In the listing below, print exactly the lines between the line holding "Identify the click" and the line holding "World (1043, 39)", inclusive, and no more.

▶ Data for processing
════

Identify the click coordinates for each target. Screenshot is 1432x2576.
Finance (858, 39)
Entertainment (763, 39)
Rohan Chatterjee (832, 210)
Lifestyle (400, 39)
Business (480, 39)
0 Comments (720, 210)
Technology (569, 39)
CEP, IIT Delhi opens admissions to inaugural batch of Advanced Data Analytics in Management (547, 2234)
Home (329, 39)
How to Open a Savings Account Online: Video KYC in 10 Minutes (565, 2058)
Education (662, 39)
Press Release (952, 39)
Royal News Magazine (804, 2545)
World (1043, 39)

════

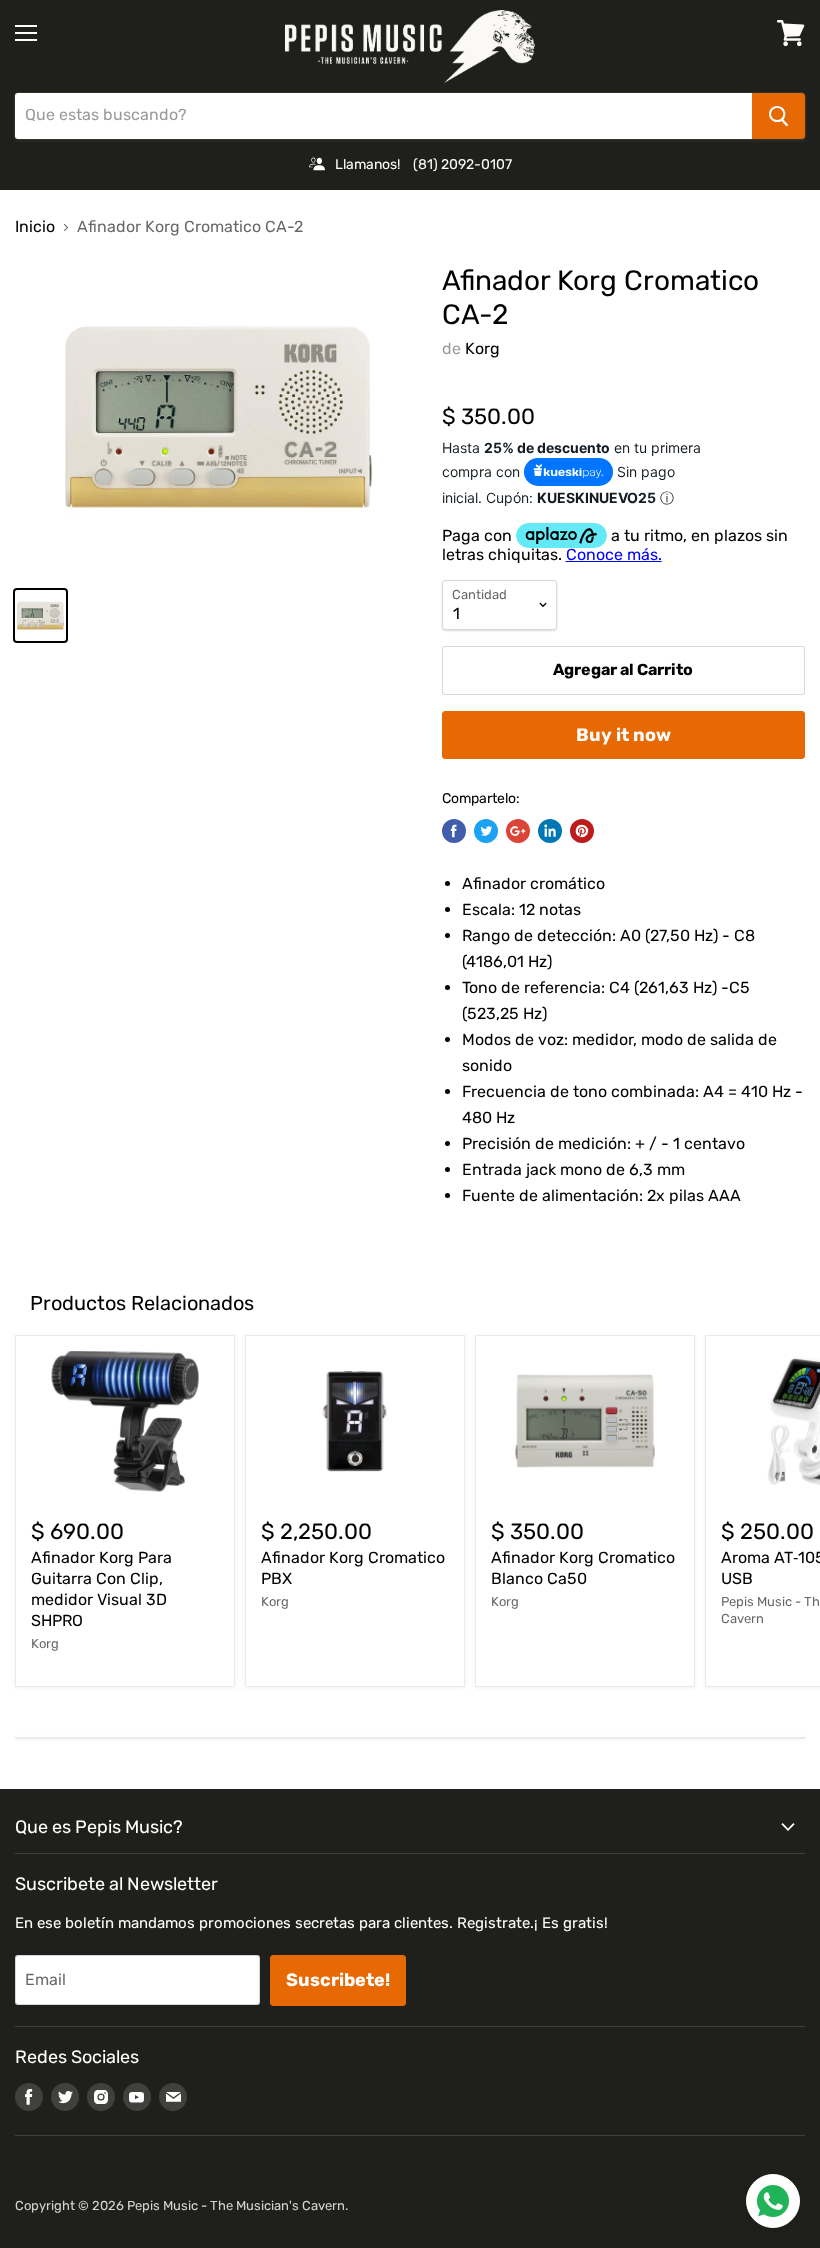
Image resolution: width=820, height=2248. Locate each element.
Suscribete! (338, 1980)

════

▶ Task output
Identify the click coordinates for each target. Screenshot is 1432x2576.
Finance (858, 39)
Entertainment (763, 39)
Rohan Chatterjee (832, 210)
Lifestyle (400, 39)
Business (480, 39)
0 Comments (720, 210)
Technology (569, 39)
CEP, IIT Delhi opens admissions to inaugural batch of Advanced Data Analytics in Management (547, 2234)
Home (329, 39)
How to Open a Savings Account Online: Video KYC in 10 Minutes (565, 2058)
Education (662, 39)
Press Release (952, 39)
Royal News Magazine (804, 2545)
World (1043, 39)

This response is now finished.